私は八王子青年会議所に所属する仲間が増えることが、八王子の未来に影響を与えると考えております。八王子青年会議所をご卒業された先輩諸兄姉の多くは、市内の様々な団体やまちづくりに関わる場で、今もなおご活躍されております。これは、八王子青年会議所で得た経験や知見が関係している何よりの証拠です。
八王子青年会議所はリーダーを育成する機関としての側面をもち、未来の八王子をよりよい方向へ導くことのできる人材を輩出することが可能な団体であると私は考えます。ならば八王子青年会議所の使命は、一人でも多くのリーダーを輩出し、これを継続しつづけることであると私は断言します。
そして、これを実現するためにはまず会員数を増やすことが最も重要であると考えます。より多くの人材が所属することで、多様な環境や考え方が互いに化学反応をおこし合い、より質の高い運動展開を可能とし、それと同時に所属する会員の経験や知見の質を高め、八王子の未来を担うリーダーの輩出に作用するからです。
ただし、だからといって会員数をただやみくもに増やすだけではこの成果には至りません。八王子青年会議所には先輩諸兄姉が活動の基本としてきた重んじてきた「奉仕」「修練」「友情」の三信条があります。己ではなく誰かのために力を尽くし、諦めることなく最後まで取り組み、苦楽を分かち合い支え合うことで生れる強い絆が成功へと至る。これをもって明るい豊かな社会の実現に全力で挑戦することではじめて成果が得られます。そのためにはなぜ八王子青年会議所の会員として活動や運動をしなくてはならないのか、その使命や意義について学ぶことが不可欠であり、質の高い運動展開から得られる経験や知見と併せた二つの要素をもって、会員が成長と発展を得る機会とします。

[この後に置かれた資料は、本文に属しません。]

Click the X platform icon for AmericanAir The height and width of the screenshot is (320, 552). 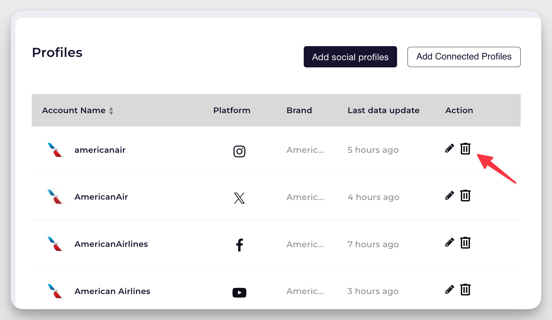239,198
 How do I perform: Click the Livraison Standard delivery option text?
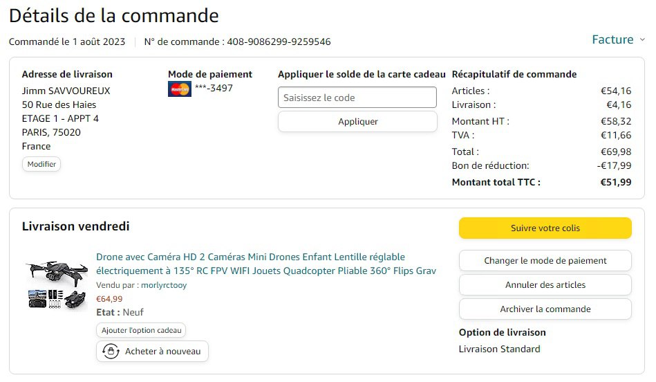tap(499, 349)
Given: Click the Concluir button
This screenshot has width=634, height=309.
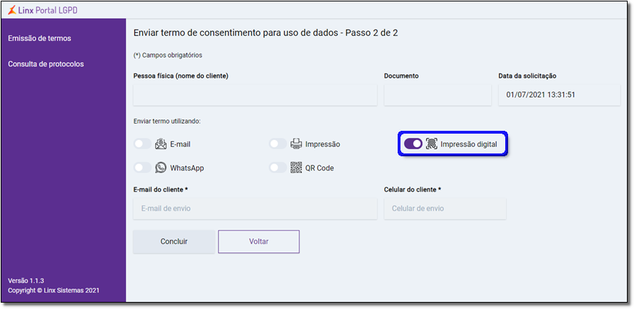Looking at the screenshot, I should tap(174, 242).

これらを実現することで、所属する会員一人ひとりが自覚と誇りをもって義務を果たし、今後も八王子市に所属するリーダー育成機関の一つとして、リーダーを輩出し続け、八王子の未来に貢献する八王子青年会議所へ発展させることを誓います。

【さいごに】

八王子というこのまちは、私にとって「基盤」であり、「土台」であり、「拠り所」と言える存在です。このまちが私に多くの機会を与え、成長の場を提供してくれました。八王子という豊かな基盤があったからこそ、私たちの所属する会社も私自身も育まれてきたのだと実感しています。言い換えるならば、このまちは私を支え、未来へ押し上げてくれた「舞台」そのものです。八王子があったからこそ、学び、挑戦し、誇りを抱ける自分がここにいるのだと感じます。そして、今こうして八王子青年会議所に身を置き、このまちに恩返しをする機会をいただけたことを、私は心から貴重なものだと思っています。

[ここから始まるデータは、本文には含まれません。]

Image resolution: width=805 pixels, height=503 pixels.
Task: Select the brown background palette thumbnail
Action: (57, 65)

私にできる恩返しとは、この大切な「舞台」である八王子に尽力し、その発展に貢献することです。それは私を支えてくれた基盤に対して果たすべき義務であり、何よりも私の誇りです。このまちに「育ててもらった」「学ばせてもらった」「誇りを持たせてもらった」ことを胸に刻み、八王子青年会議所の活動や運動を通じて、メンバーは自覚と自信に満ち溢れ、まちの信頼をあつめ、送り出してくれた会社や家族によかったと思ってもらえる、関わる人すべてが喜んでくれる、そんな一年を必ずやつくりあげてまいります。